Artist Profile

Margaret Olrog Stoddart

Born 1865, Died 1934
 

Margaret Olrog Stoddart was born in Canterbury, the daughter of a naturalist whose family home was noted as a meeting place for artists and botanists. Family tramping expeditions in the South Island hinterland gave Margaret an everlasting appreciation of the landscape, its flora and fauna. She was a forerunner of the Canterbury Regionalists and became a well-known water colourist. She was a foundation student at the Canterbury School of Art after returning with her family from Edinburgh in 1882.

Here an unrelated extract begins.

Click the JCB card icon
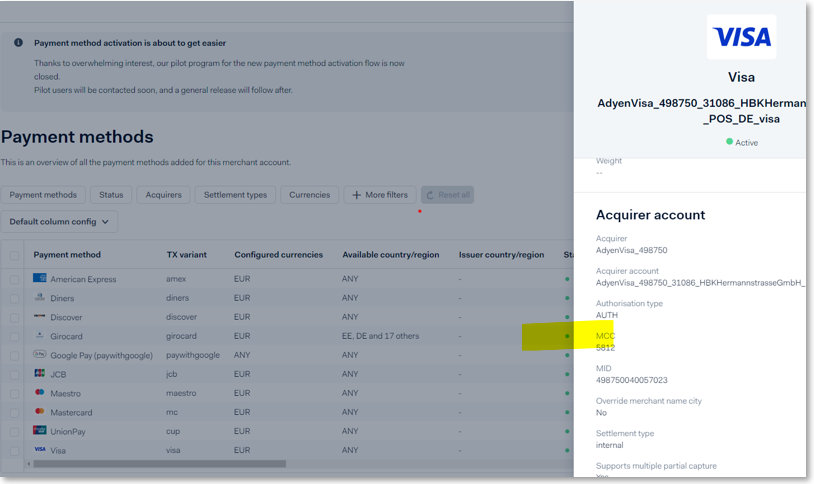Viewport: 814px width, 484px height. click(39, 374)
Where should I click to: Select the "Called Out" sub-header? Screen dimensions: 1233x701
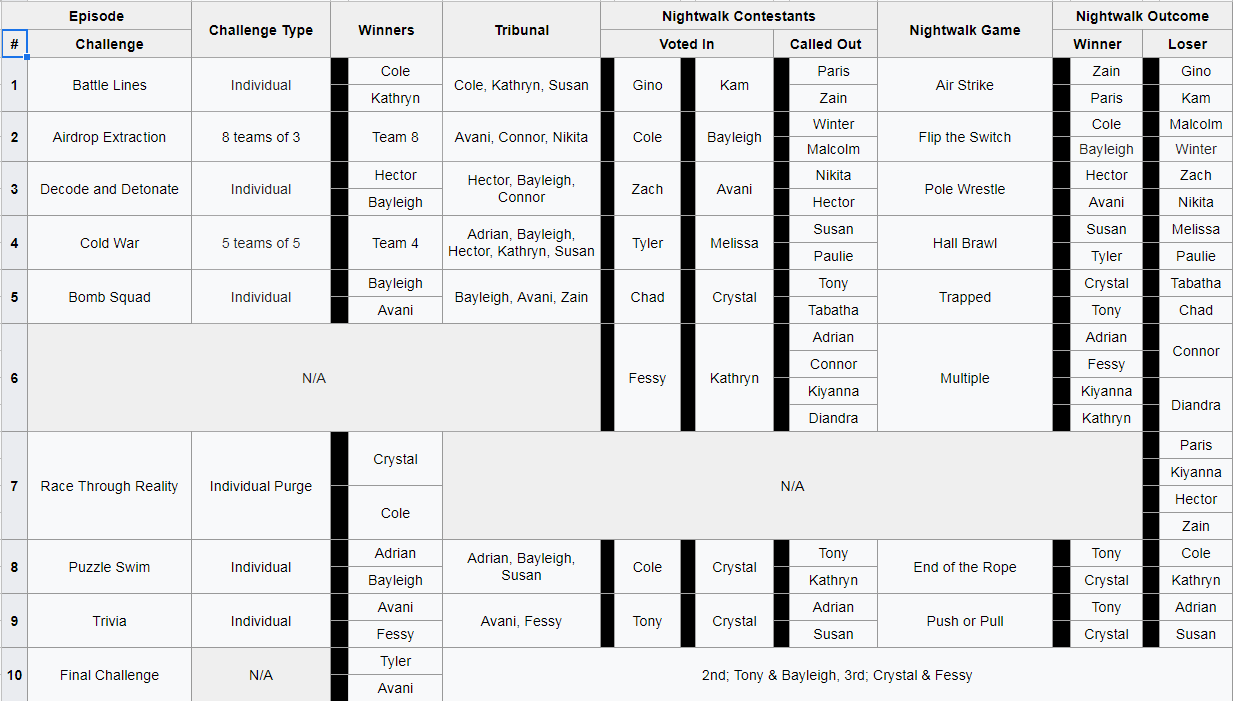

She studied botanical drawing and was a student of G.H. Elliot and Alfred Walsh at the Christchurch School of Art. Her work immediately attracted attention and she won several art prizes. At the early age of twenty, she was elected a member of the newly formed Canterbury Society of Arts in 1885.

From 1887, she pursued her art training in Italy, Norway, France and England, and like Dorothy Kate Richmond and Frances Hodgkins, spent some time at St Ives in Cornwall, where the three women met in 1902. Working amongst the Newlyn painters, Stoddart turned from flower painting to landscapes, and in 1906 after her return to New Zealand, her 'stress of colour harmony and manner of subjects rather than the description of the subject' became the hallmark of the Canterbury School of Art.

Her technique displays a calligraphic quality with less emphasis on the impressionistic plays of light than on the tonality of the work. In this, her work can be related to the Scottish colourist tradition and the influence of Whistler and, later, English Impressionism. Her flower paintings have an intensity that belies the fragility of the subject and are treated with the same determination as she painted her wild, untamed landscapes. Her achievement in watercolour painting was remarkable: she received critical approval and financial reward in her own lifetime and her work has always retained its popularity.

Stoddart was a guiding force in the art life of the community. She became celebrated as a teacher at the Canterbury College of Art, with many successful artists among her pupils - including Toss Woollaston. She continued to paint both landscapes and flower-studies until her death in 1934.